Par un mémoire en défense, enregistré le 3 juillet 2023, la communauté de communes Terre de Camargue, représentée par la SELARL Maillot Avocats et associés, conclut au rejet de la requête et à ce que soit mise à la charge de M. A la somme de 2 000 euros au titre de l’article L. 761-1 du code de justice administrative.
Elle fait valoir que les moyens soulevés par M. A ne sont pas fondés.

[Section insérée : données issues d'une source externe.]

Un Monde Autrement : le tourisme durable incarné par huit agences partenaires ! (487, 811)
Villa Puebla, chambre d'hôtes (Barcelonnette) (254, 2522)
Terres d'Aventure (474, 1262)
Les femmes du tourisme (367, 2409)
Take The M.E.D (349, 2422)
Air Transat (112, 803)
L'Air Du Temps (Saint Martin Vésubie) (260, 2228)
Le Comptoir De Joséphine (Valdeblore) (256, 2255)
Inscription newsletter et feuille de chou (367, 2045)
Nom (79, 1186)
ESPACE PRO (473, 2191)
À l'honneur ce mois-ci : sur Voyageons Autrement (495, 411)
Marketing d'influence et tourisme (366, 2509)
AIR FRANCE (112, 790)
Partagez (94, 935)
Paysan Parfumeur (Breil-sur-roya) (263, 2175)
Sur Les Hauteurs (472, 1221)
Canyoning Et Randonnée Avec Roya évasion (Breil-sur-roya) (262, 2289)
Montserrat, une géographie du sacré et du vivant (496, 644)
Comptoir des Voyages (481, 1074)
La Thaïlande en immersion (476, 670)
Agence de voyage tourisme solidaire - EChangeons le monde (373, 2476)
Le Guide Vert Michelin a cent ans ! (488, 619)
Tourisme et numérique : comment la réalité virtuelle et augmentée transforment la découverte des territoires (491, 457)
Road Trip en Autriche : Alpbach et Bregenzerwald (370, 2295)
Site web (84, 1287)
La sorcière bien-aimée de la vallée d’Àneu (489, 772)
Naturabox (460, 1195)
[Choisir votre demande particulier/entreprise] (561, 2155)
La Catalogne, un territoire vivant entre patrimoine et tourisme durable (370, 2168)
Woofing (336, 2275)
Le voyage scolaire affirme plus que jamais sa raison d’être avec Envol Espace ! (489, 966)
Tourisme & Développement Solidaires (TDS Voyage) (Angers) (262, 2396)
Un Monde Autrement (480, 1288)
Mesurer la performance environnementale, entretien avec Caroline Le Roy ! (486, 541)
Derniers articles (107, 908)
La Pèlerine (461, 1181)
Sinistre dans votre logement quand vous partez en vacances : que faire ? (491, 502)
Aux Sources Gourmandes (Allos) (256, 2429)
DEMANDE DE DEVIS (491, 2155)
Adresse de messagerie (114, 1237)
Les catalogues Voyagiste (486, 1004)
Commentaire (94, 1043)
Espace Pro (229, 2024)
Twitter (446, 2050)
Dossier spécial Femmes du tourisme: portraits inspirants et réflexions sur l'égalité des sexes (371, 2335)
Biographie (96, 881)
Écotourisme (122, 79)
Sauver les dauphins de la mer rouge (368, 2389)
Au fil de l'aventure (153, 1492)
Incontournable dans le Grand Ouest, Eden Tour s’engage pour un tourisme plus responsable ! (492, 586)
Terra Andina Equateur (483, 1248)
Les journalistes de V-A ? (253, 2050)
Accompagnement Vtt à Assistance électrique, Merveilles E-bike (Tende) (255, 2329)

Vu les autres pièces du dossier.
Vu :
— le code général de la fonction publique ;
— le code des relations entre le public et l’administration ;
— la loi n° 83-634 du 13 juillet 1983 ;
— la loi n° 84-53 du 26 janvier 1984 ;
— le décret n° 86-442 du 14 mars 1986 ;
— le décret n° 87-602 du 30 juillet 1987 ;
— le code de justice administrative.
Les parties ont été régulièrement averties du jour de l’audience.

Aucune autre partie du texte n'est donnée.